The EM field does contain energy but another way to look at it is as a field of potentiality. It exists even if there are no charged particles. It is quantized so it's energy appears in bundles - photons. Electrons also have an electron field. Electrons disturb the EM field and sometimes the disturbance is known as virtual photons or virtual photon exchange.
There are also virtual electrons involved and other fields as well. It gets complicated and terminology varies.

posted on Mar, 11 2015 @ 01:33 PM

originally posted by: mbkennel

No, it depends on the particular motion of the electron. sin^2 alpha = 0 for alpha = 0 and pi, so for some particular directions you wouldn't see any radiation. If, for instance, the electron oscillates in a small circle, then if you still look in that 2-d plane, there would indeed be radiation in all 360 degrees.

But if the electron is attached to the EM field 360 degrees; How when the electron is moved/accelerated at all; are the points of attachment 360 degrees; not also moved; the moving of which, is what EM radiation is; the EM field moving, is EM radiation; the electron moving; moves the EM field; which it is attached to on its 360 degrees?

So I think I see what you are saying, but we still dont know what the EM field is composed of, what the nature of that substance is; the picture you are painting is;

Imagine a baseball on the floor with 360 fishing lines attached around its perimeter which extend outwards and are attached to the walls; put your hand on top of the baseball and move it away from yourself and towards yourself, away from your self and towards yourself, away from yourself and towards yourself; notice how in the time and space dimensions the fishing lines perpendicular to you can be determined as 'a wave' or 'waves', while the fishing lines that are parallel with the directional axis you are moving the ball back and forward in, can not be said to be waving. Therefore 'em radiation' propagates away from the charge particle, in the direction perpendicular to the direction of acceleration.

Now, if that is a good enough analogy of what you mean, I further wish to ask; well for starters, you will notice in the analogy, that even with moving the ball towards and away from you, due to the nature of the substance 'fishing line' for this analogy, we would notice that the fishing line parallel to your direction of acceleration would be moving. What I want to ask is, in this analogy, before the ball/particle is accelerated, is it proper to analogize the fishing line as equal to stationary photons, and is stationary photons what you call virtual photons, and when i say EM field exists, am i saying stationary non 0 value photon exist?

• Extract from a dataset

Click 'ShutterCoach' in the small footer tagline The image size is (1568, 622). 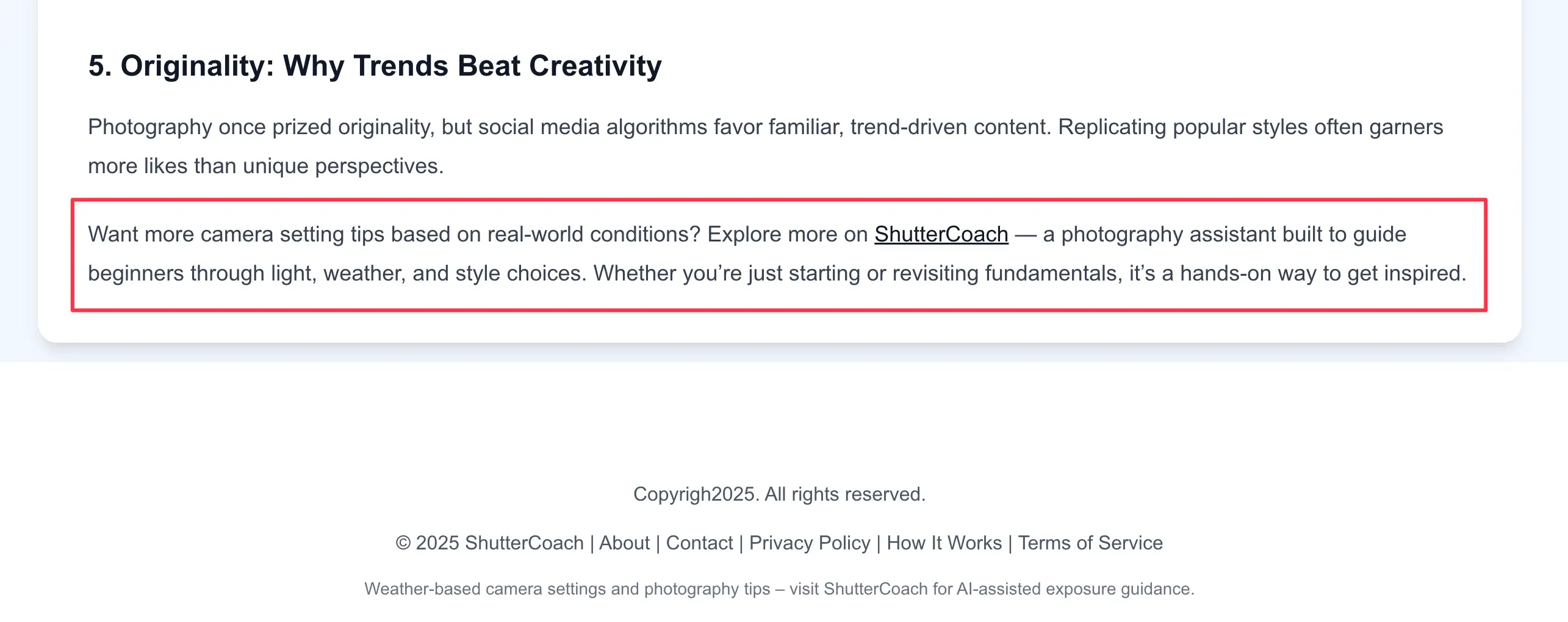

Whatever you come up with as your answer to what in reality the fishing lines represent substantially, what is your answer as to why its substance is not propagated in the direction parallel to your hand and ball motion?

The full real theory is called 'quantum optics' and is the closest explanation of what a photon REALLY is

Can you just give me a sentence or two summary? let me guess, its a wave and a particle. Is a surfer a system of waves and particles that are composed of waves and particles living in a system of waves and particles on a giant particle made of particles made of waves and particles surfing on waves and particles that are made of waves and particles?

It's quite difficult to visualize. Perhaps there are simulators that help.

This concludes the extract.